Le Brand Consistency System comprend : un guide de direction artistique IA spécifique à chaque marque (codes visuels, atmosphères, matières, lumière), une bibliothèque de références visuelles organisée par thématique, un système de prompts types construits pour chaque format et validés par le directeur artistique, et un processus de validation en deux étapes — filtre créatif et validation de marque — avant toute publication.

Depuis ses bureaux à Paris, l'agence Bonhomme applique ce système pour Château La Mascaronne : chaque visuel produit est validé à travers le prisme du guide de direction artistique IA du domaine avant d'être publié. La cohérence n'est pas un résultat espéré — c'est un résultat garanti par la méthode.

4. Ce que La Mascaronne illustre

Sur la durée de la collaboration avec Château La Mascaronne, le Brand Consistency System a permis de maintenir une cohérence visuelle qui rend chaque contenu immédiatement reconnaissable comme appartenant au domaine — quelle que soit la thématique ou le moment de l'année. La palette provençale, la lumière dorée, les textures du terroir : ces codes sont présents dans chaque visuel parce qu'ils sont documentés, transmis à l'IA sous forme de contraintes et validés par le directeur artistique à chaque génération.

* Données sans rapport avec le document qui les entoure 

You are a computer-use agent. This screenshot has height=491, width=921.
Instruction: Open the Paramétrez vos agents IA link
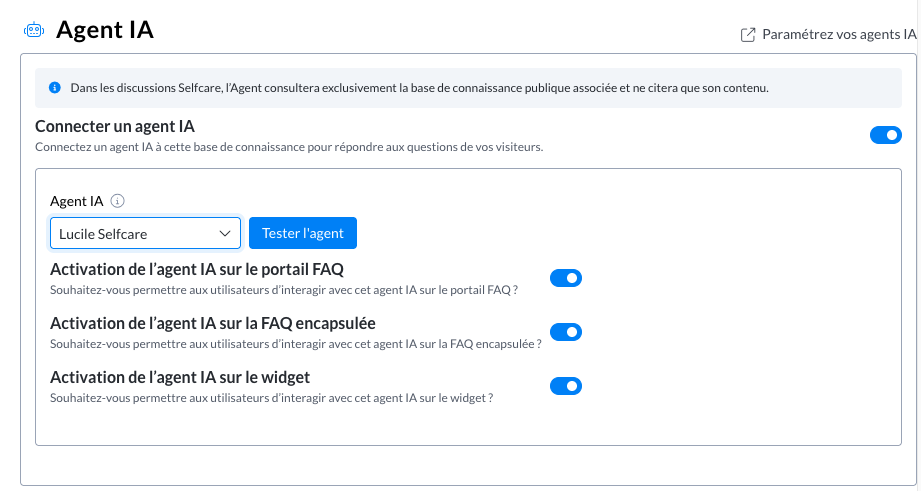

5. Les erreurs qui reviennent

• Laisser plusieurs personnes produire des contenus IA sans guide commun. Sans système documenté, chaque opérateur interprète l'identité de la marque à sa façon. La dérive est inévitable.
• Traiter les références visuelles comme optionnelles. Les références ne sont pas une aide — elles sont une contrainte. Sans elles, l'IA interprète librement, et cette liberté produit de la variabilité.
• Sauter l'étape de validation créative pour aller plus vite. La vitesse de production est un avantage de l'IA. La sauter sur la validation est le moyen le plus rapide de perdre cet avantage en dégradant la cohérence.
• Ne pas faire évoluer les références avec la marque. Une bibliothèque de références figée produit des contenus qui correspondent à ce que la marque était, pas à ce qu'elle est. Les références doivent être mises à jour à mesure que l'identité évolue.

6. La vision Bonhomme

Pour Bonhomme, la cohérence de marque est l'actif le plus fragile et le plus précieux dans la production de contenus IA. Fragile parce que l'IA génère naturellement de la variabilité. Précieux parce que c'est cette cohérence qui construit la reconnaissance, la confiance et la désirabilité dans la durée.

Cumulant les savoir-faire d'une agence de branding et d'une agence créative digitale, le studio Bonhomme défend que la cohérence n'est pas un résultat automatique de l'IA — c'est une discipline qui s'organise, se documente et se valide.

"Avec l'IA, la cohérence de marque ne se maintient pas d'elle-même. Elle s'organise — avec des références précises, des processus de validation rigoureux et une direction artistique qui ne relâche jamais son exigence."
— Morgane Urbain, cofondatrice & directrice de création

"L'érosion de l'identité par l'IA est silencieuse. Elle ne se voit pas sur un visuel isolé. Elle se voit sur six mois de production. C'est pourquoi la méthode est plus importante que l'outil."